On the night of Aug. 5, “Kennedy took the canoe into Ferguson Passage but found no PT boats,” according to an official report. Kennedy passed by the small island he had scouted and found Ensign Leonard Thom and the crew already there, trying to communicate with the natives.
Finally the natives agreed to help the Americans — despite considerable risk to themselves and their families. Thom wrote a message requesting rescue with pencil and paper, and Kennedy carved a message on a green coconut husk. The natives left with the messages, and the next day several more natives arrived by canoes with instructions from the coast watcher for the senior naval officer to go with them. The natives dropped off food and medical
supplies and a stove, then hid Kennedy under ferns in a large canoe and paddled him to the coast watcher.
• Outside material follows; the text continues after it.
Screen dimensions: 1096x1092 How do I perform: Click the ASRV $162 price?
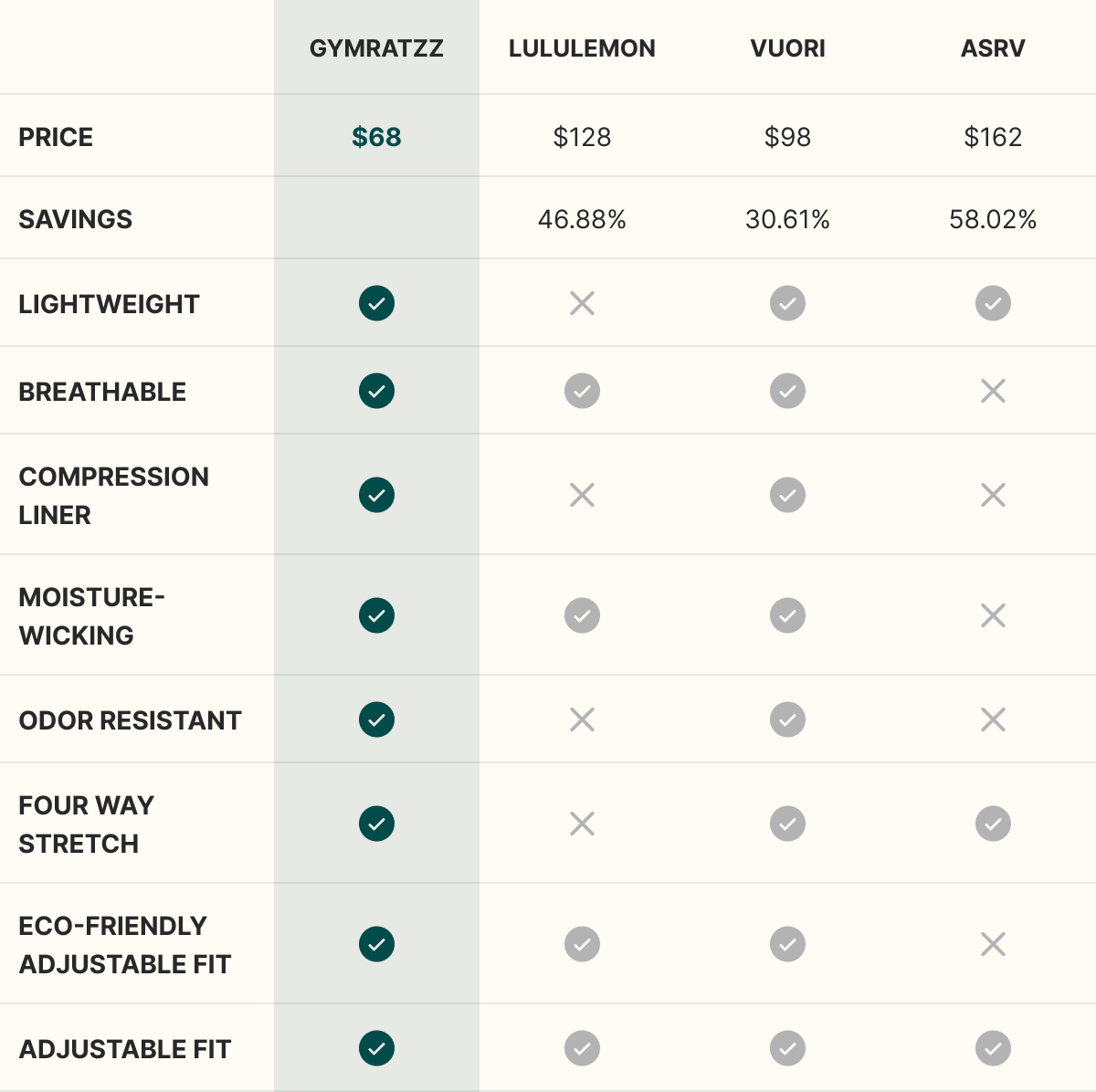(993, 137)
The night of Aug. 6, Kennedy was taken to meet up with PT 157, commanded by Lt. W.F. Liebenow, and the natives guided his boat and another, PT 171, to the survivors. By morning the marooned sailors were all high and dry at the Rendova PT base.
Kennedy was awarded the Navy and Marine Corps Medal “for extremely heroic conduct. ... His outstanding courage, endurance and leadership contributed to the saving of several lives and were in keeping with the highest traditions of the United States Naval Service.”
Two months after his near-death experience as captain of 109, Kennedy volunteered to stay in Rendova and fight in the Pacific theater of the war. He would take charge of PT-59, with all of his original crew who were able to serve.
Zinser said he was invited to many events by President Kennedy and his staff during his presidency, beginning with the inauguration — where a replica of PT 109 was made for the parade. All the crewmen who made it through that terrible week in the South Pacific were riding on the replica boat that frigid day in Washington, D.C.
These older Navy war veterans seemed to be young men again, shouting and jeering at one another just as they had years before, and they saluted the man who had kept them alive, through his sustained courage and coolness under the harshest and most hopeless of conditions.
As the replica of PT 109 passed Kennedy, the men acted as if they were at their battle stations, Zinser recalled, half-expecting that their once young and skinny skipper would halt the parade, and take command again. Zinser grinned at the thought.
He remembered JFK's incandescent smile, the proud crewmen and that frozen fragment of time when the new chief executive raised his hand to return their salutes.
“I never was much for crying, but I found myself wiping tears from my eyes all evening on Nov. 22, 1963,” Zinser said, looking up on his wall of a picture when JFK was president.
“He was very special to all of us. I felt that day, when he died, it felt like I'd lost the best friend of my life. ... That's what John Kennedy meant to me,” he said. “I think we all felt that way.”